Good Morning
Hard to imagine using the words, "Sales Person", instead of Financial Advisor? As crazy as it seems to us there is a real possibility this will be on our cards in the near future.
PFGC's blog, link below, covered this issue in June of 2017 and stated that the new SEC Fiduciary Rule would be a lot closer to the BIC standard than the Suitability Standard. If reports are to believed very soon Financial Advisors will be forced to identify themselves to clients by what standard they are working under. Adviser/Advisor or Sales Person?
Let's explain. The Investment Act of 1940 stated that if an Adviser takes a fee for advice we are fiduciaries. The Industry for years, decades, fought and won a proviso which was referred to as The Merrill Rule. The Merrill Rule was simple. Financial Advisors could be paid in fees and not be a Fiduciary. The Fiduciary Industry fought for years with the SEC/FINRA to no avail and finally sued the U.S. Government, in court, for not enforcing the laws of the United States. And really to no one surprised the Fiduciary Industry won around 9 to 10 years ago. The Courts ordered the SEC/FINRA to set the standard.
The Financial Industry then went into the four corner offense, in other words stalled, for another 10 years. Interestingly ERISA Accounts did not fall, legally, under the SEC/FINRA. So President Obama ordered the DOL to come up with a fiduciary standard for ERISA Accounts. We have all lived through this process but let us clarify the role of the courts. The Financial Industry lost decisively in the Dallas Federal Court last year and then appealed to the New Orleans Court and that decision is expected maybe next month or in March, after the Mardi Gras. First things first in New Orleans. This lawsuit is separate from the Fiduciaries suing the U.S. over the 1940 act. The Financial Industry claimed that the rule was hurried through with no input from the Industry. Unfortunately the DOL was in the works for 7 years and the courts ruled that they followed all the rules and everyone had time to comment. The interpretation of the Courts ruling was that the Financial Industry lost decisively.
I don't think think the Financial Industry is looking forward to the decision. At all.
Yesterday Investment News, link below, published their thoughts on what the SEC will announce in the next couple months. There is a lot in the article but the second to last sentence caught my attention. See below. If this is true, I say if, then we have a problem.
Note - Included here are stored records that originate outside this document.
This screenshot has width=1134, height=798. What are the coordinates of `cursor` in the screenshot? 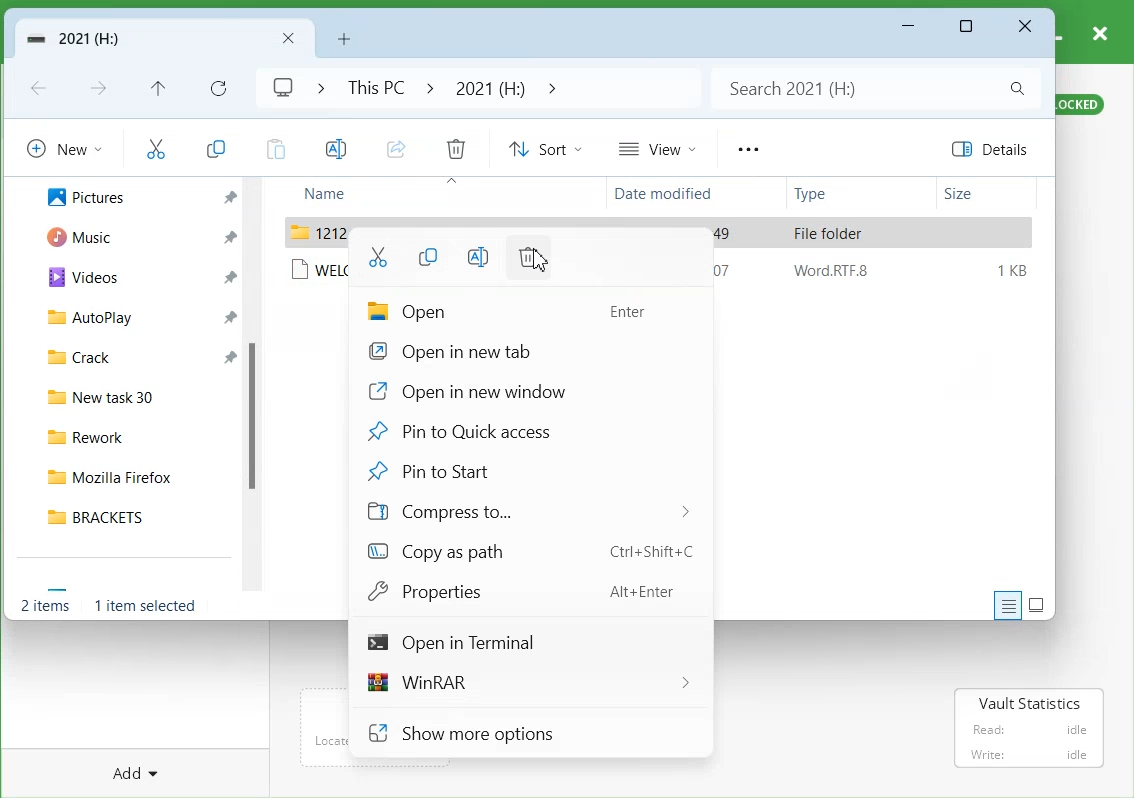 It's located at (542, 262).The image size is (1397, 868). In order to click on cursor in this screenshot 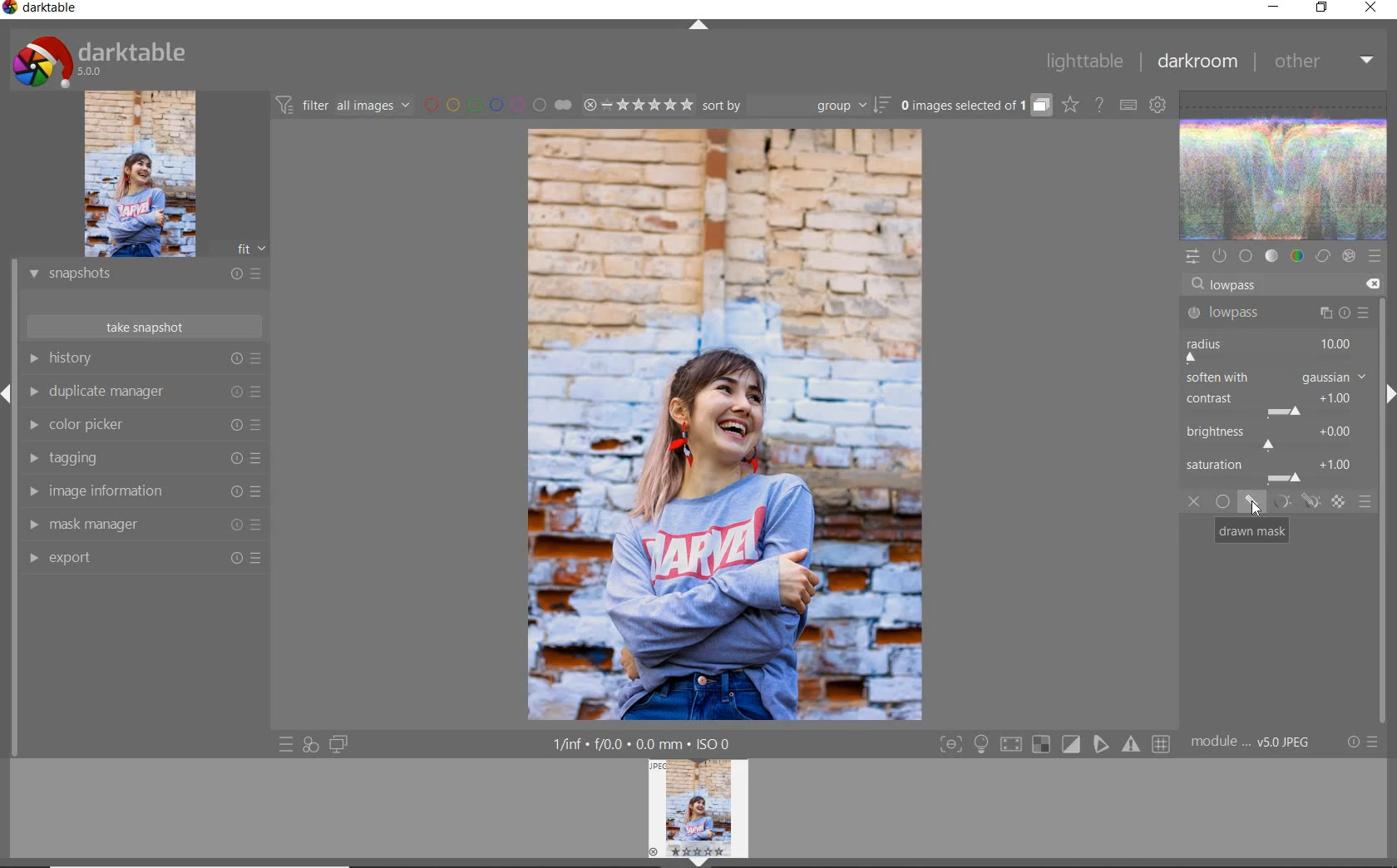, I will do `click(1223, 283)`.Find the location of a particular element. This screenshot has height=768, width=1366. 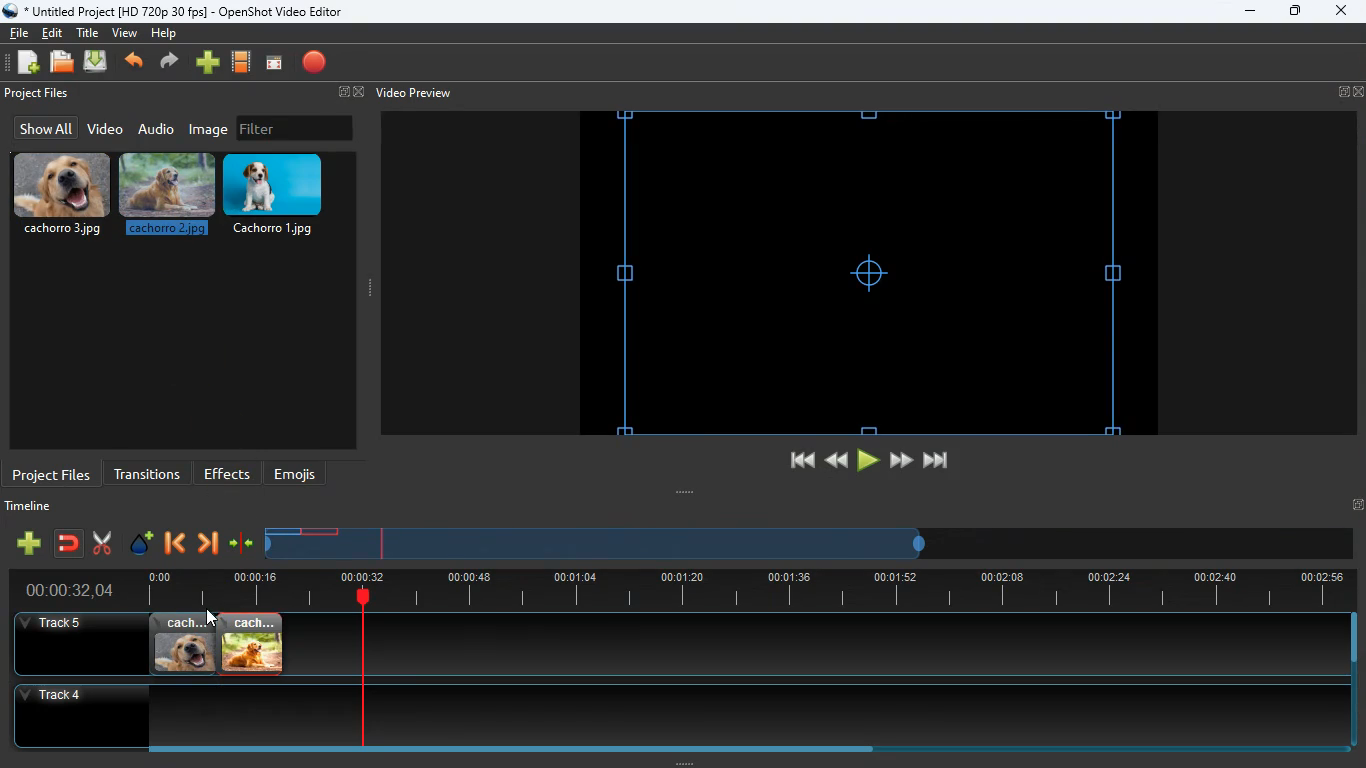

screen is located at coordinates (274, 64).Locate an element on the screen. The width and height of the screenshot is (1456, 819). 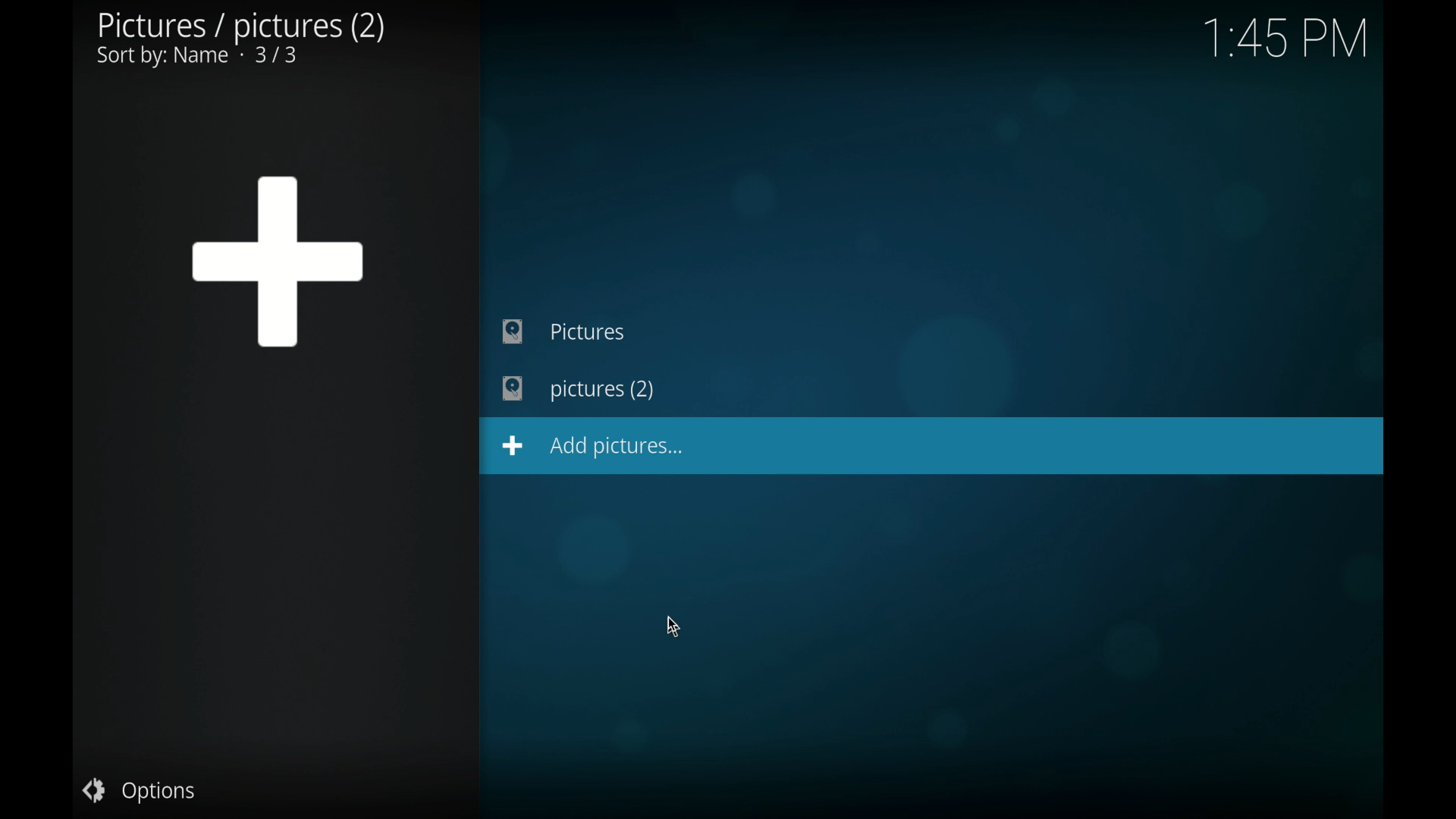
time is located at coordinates (1285, 39).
The SEC’s fiduciary rule proposal may ban brokerage firms from allowing their salespeople to call themselves financial advisers unless they accept a customer-first fiduciary obligation, according to the “Journal.”
The link below is also from Investment News from December of 2017 which states that 40% of client assets are on a fiduciary platform. Hence the challenge. We must be aware that if we want to portray ourselves as Advisers we must move as quickly as possible to a discretionary platform. Nothing indicates that we will be given a pass.
There has been a lot of thunder and lighting about the DOL and fiduciaries. Most of what I read are uninformed opinion from FAs with an axe to grind. But soon it will not be thunder and lighting, ie above our pay grade, but a reality that we will be asked to deal with.
So take a first left-footed step today and control your own future. Start your CFP and move to a discretionary platform. PFGC believes in 10 years we all will have to be minimum a CFP. Take tha step today.